The investigator told the court he noticed the carpet was “unusually clean,” indicating there had been some clean up.

He also testified the seemingly clean carpet was dry, meaning it’s possible the victim had been dead for some time before investigators arrived on the scene.

Tests were also done on the walls which showed drip trails of blood that could not be seen with the naked eye, he said.

During cross examination, the defense noted there was no blood found on the plastic portion of the crucifix. It was only found on the top, according to investigators.

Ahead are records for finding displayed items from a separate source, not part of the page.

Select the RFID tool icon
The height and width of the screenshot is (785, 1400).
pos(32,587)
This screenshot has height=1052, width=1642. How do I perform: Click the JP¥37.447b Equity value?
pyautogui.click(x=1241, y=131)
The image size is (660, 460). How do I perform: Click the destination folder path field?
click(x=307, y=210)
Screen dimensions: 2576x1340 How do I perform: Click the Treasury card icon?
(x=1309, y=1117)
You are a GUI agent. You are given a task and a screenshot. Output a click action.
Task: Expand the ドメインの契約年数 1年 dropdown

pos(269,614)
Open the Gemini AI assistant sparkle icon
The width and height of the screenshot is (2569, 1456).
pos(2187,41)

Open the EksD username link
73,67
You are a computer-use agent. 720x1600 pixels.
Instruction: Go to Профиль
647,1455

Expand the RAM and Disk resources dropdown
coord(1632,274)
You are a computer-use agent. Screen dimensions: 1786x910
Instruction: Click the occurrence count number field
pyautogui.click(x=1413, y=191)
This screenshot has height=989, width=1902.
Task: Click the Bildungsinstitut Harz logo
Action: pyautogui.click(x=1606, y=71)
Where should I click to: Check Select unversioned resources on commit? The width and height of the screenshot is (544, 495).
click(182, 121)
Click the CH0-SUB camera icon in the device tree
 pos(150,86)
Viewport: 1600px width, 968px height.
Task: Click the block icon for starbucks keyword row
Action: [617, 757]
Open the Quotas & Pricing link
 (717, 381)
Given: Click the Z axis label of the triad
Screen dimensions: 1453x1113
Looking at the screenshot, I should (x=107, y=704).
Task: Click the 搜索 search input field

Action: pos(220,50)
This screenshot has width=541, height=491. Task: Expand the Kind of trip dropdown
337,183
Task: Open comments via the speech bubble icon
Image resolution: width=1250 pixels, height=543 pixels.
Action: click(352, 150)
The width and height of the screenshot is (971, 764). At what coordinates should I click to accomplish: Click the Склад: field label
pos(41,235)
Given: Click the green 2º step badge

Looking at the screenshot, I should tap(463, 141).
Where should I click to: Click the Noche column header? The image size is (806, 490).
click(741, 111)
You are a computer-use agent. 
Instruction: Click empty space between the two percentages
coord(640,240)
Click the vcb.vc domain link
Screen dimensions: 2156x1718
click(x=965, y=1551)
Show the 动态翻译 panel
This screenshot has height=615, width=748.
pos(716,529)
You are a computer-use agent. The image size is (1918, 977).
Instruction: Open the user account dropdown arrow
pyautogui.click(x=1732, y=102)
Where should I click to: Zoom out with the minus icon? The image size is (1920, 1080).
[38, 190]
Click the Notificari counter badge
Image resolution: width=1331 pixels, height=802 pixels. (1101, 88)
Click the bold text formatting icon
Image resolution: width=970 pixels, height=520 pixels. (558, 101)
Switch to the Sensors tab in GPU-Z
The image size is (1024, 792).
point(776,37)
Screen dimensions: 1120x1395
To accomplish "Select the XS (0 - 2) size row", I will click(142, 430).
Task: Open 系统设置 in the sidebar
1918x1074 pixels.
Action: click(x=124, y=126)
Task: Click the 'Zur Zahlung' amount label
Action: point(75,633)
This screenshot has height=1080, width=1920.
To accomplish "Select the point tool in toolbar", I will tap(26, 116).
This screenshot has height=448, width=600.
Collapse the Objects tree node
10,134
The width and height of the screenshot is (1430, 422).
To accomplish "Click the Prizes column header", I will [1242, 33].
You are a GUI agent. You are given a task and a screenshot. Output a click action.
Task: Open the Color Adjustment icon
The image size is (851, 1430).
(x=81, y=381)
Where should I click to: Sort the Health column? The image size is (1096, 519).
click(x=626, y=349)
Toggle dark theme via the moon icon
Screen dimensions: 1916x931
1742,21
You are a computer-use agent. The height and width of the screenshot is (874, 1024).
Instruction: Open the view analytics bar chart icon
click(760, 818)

The final witness to testify in the trial was Dr. Clay Nichols, the medical examiner who performed Geneva’s autopsy. During his testimony, graphic photos of the victim were shown.

According to Nichols, there was an apparent fracture to her neck area along with a visibly bruised face and multiple stab and puncture wounds to the body. Nichols told the courtroom one of the contributing factors of death was blunt force trauma to the head and face caused by homicide.

The defense noted there was no evidence that could pin-point exactly when Geneva died. They did not present any witnesses during trial but did ask the members of the jury to pay attention to the facts, not just the accusations.

The jury will return to court at 9 a.m. Thursday morning for instructions and closing arguments before deliberation.